**To do**:
All of the lines below should be output exactly as shown.

Collected data:
* * * * * * *

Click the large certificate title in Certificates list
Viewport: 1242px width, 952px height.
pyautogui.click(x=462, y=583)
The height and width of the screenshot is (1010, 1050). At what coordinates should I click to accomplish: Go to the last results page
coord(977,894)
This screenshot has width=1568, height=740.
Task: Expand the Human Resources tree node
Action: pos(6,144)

* * * * * * *

**Written response**:
Click the large certificate title in Certificates list
Viewport: 1242px width, 952px height.
pyautogui.click(x=462, y=583)
The height and width of the screenshot is (1010, 1050). At what coordinates should I click to accomplish: Go to the last results page
coord(977,894)
This screenshot has width=1568, height=740.
Task: Expand the Human Resources tree node
Action: pos(6,144)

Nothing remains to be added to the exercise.